Em seu livro “As Veias Abertas da América Latina“, o historiador uruguaio Eduardo Galeano calcula que, entre os séculos 16 e 19, cerca de oito milhões de pessoas tenham morrido em decorrência do trabalho no Cerro Rico, em Potosi. A prata praticamente acabou. Mas, longe de assustar a cultura mineira, a exploração da combalida montanha ainda segue viva – e letal.

Gravura do interior das minas de Potosí, onde milhares de índios eram submetidos a intermináveis horas de trabalho escravo e perderam suas vidas de forma miserável para enviar toda a prata para a coroa espanhola….

Embora tenha sido, entre os séculos 16 e 18, uma das principais fontes de riqueza da Coroa Espanhola na América, Potosi é hoje a capital do Estado mais miserável da Bolívia – que, por sua vez, é o país mais pobre da América do Sul. Com a prata exaurida, carente de indústrias e situado a quatro mil metros acima do nível do mar, a única coisa que o lugar ostenta atualmente são dados estatísticos alarmantes.

Agora resta que algum Governo Latino-Americano tenha a dignidade e coragem suficiente para impor seus direitos perante os Tribunais Internacionais.  Os europeus teriam que pagar por toda a espoliação que aplicaram (e que ainda esta em curso) aos povos que aqui habitavam, com juros civilizados.

###

* _O que fazer_
Pode redigitar, sem nenhuma alteração, o trecho do texto sobre Potosí que começa nas palavras "Em seu livro" e vai até logo depois de "viva – e letal."?

* _Dados fornecidos_
###

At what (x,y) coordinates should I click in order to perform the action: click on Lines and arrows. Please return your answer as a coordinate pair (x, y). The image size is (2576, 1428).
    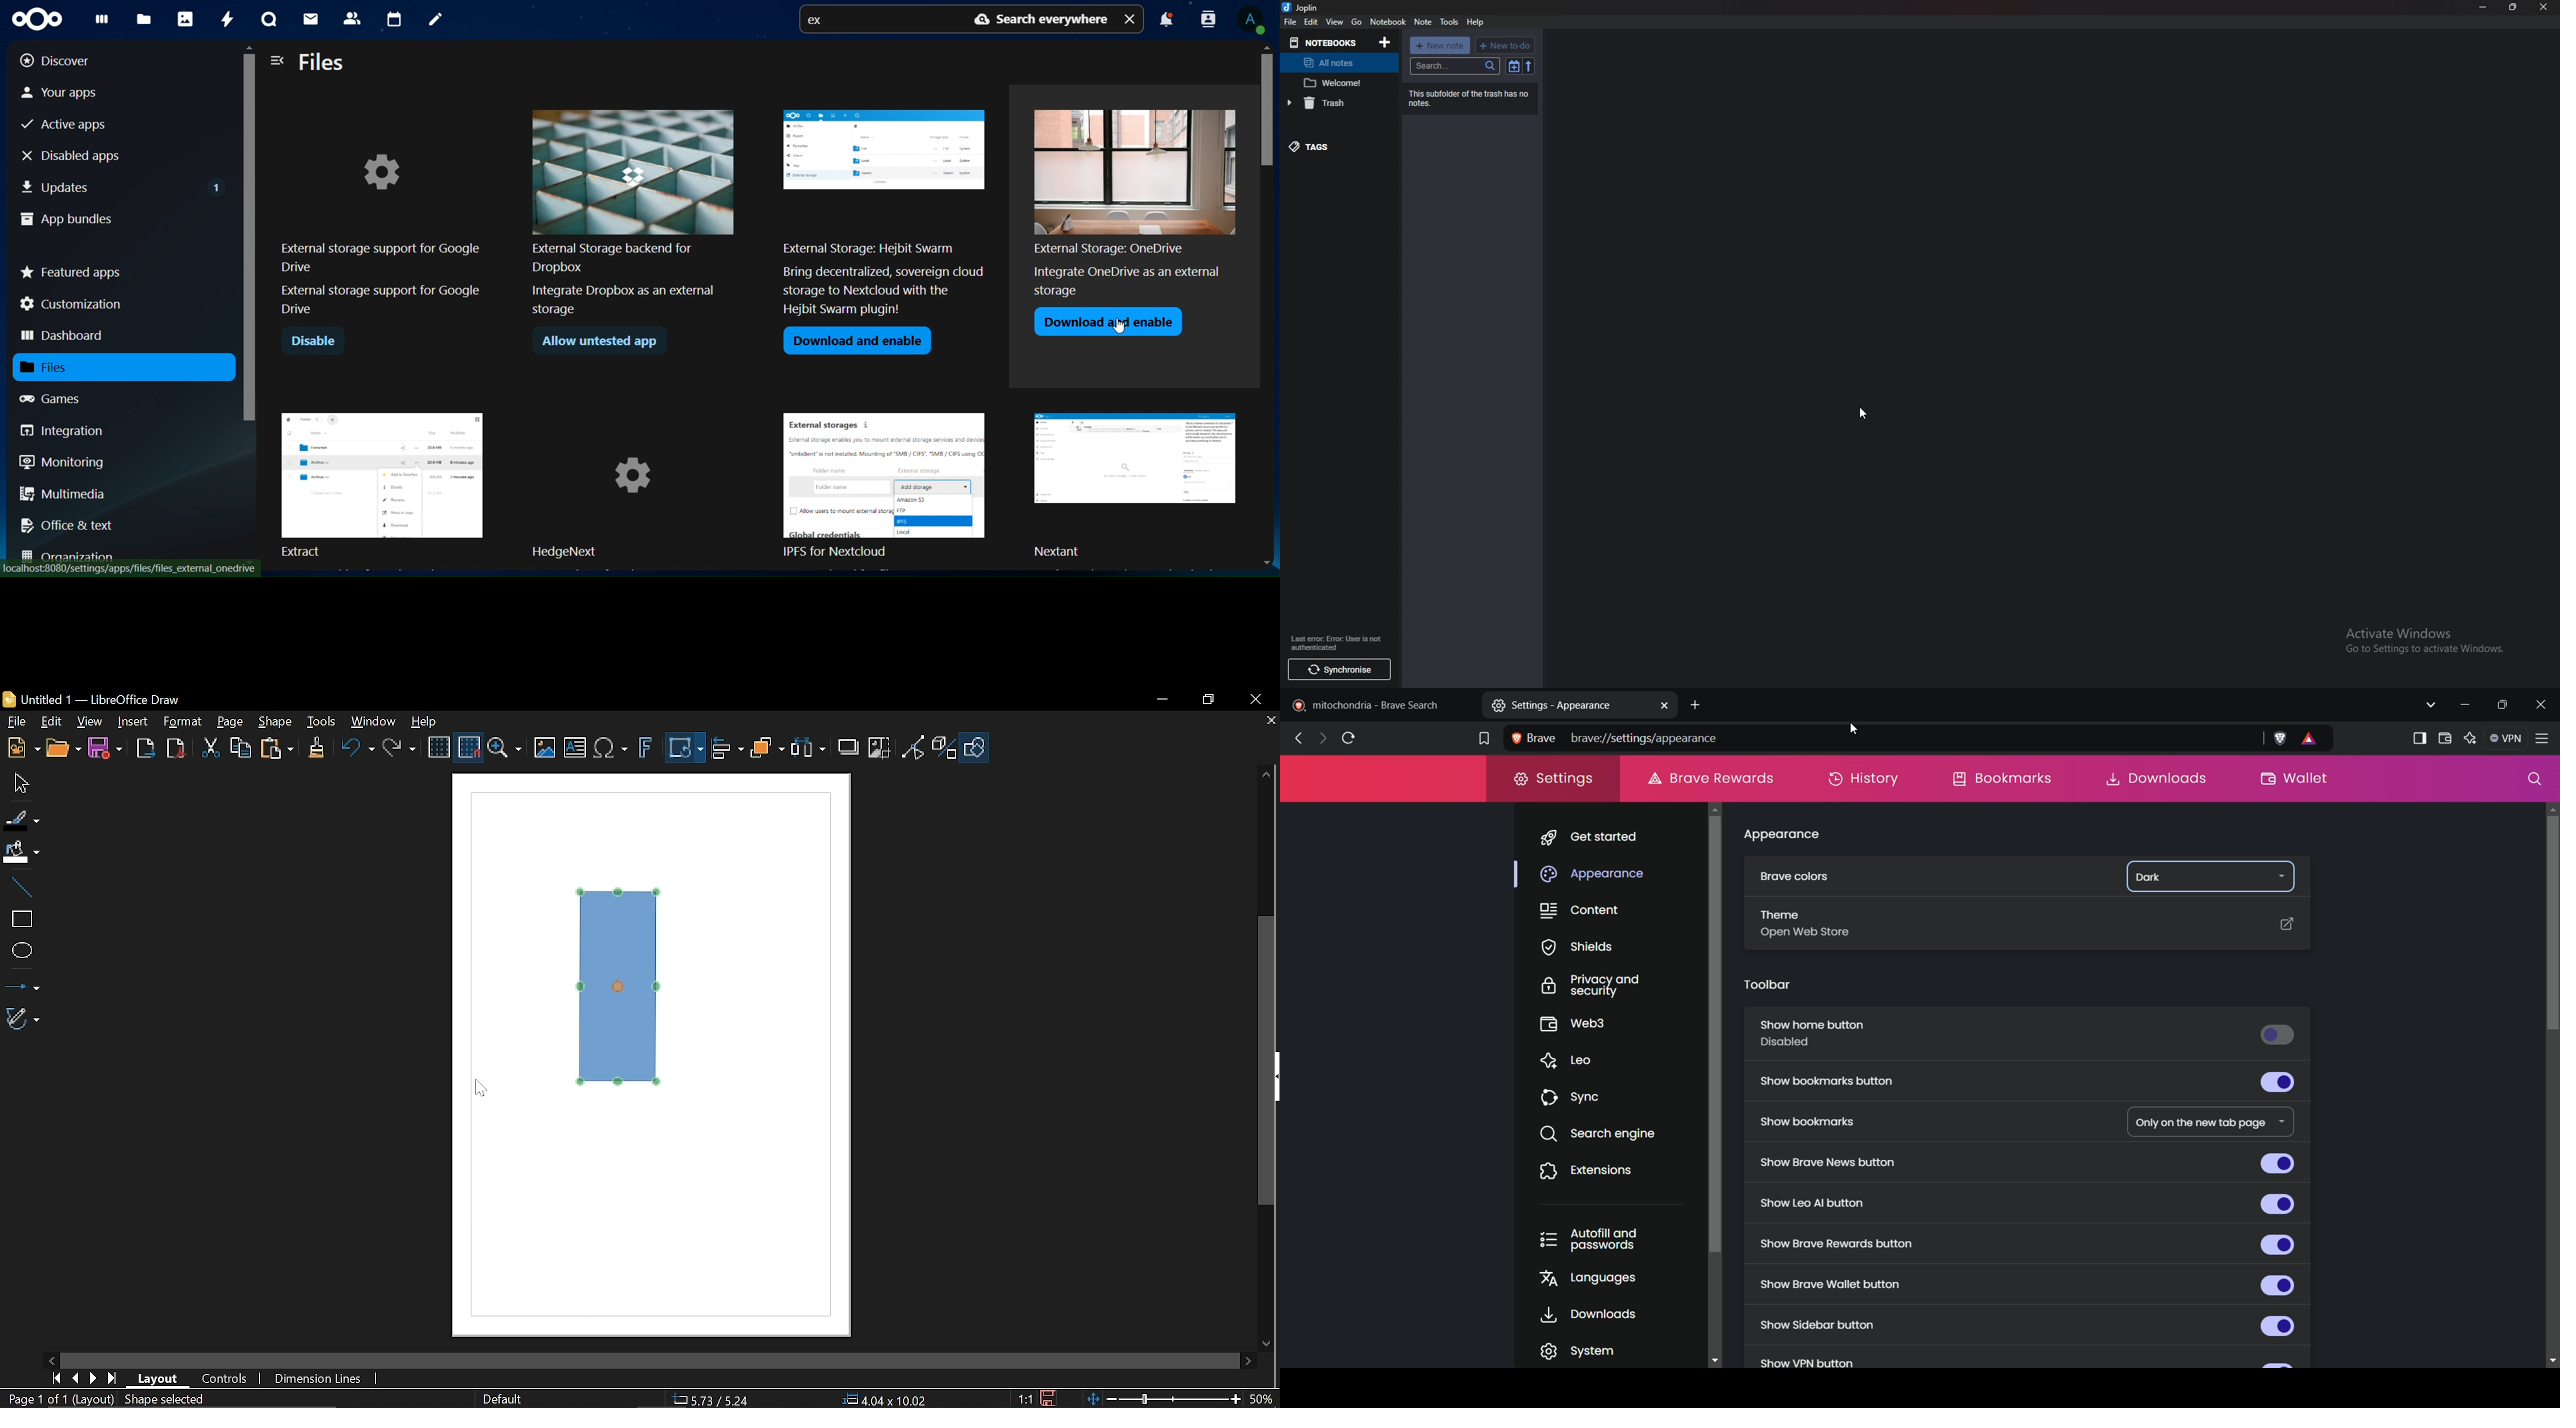
    Looking at the image, I should click on (21, 984).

###

* _Resposta completa_
Em seu livro “As Veias Abertas da América Latina“, o historiador uruguaio Eduardo Galeano calcula que, entre os séculos 16 e 19, cerca de oito milhões de pessoas tenham morrido em decorrência do trabalho no Cerro Rico, em Potosi. A prata praticamente acabou. Mas, longe de assustar a cultura mineira, a exploração da combalida montanha ainda segue viva – e letal.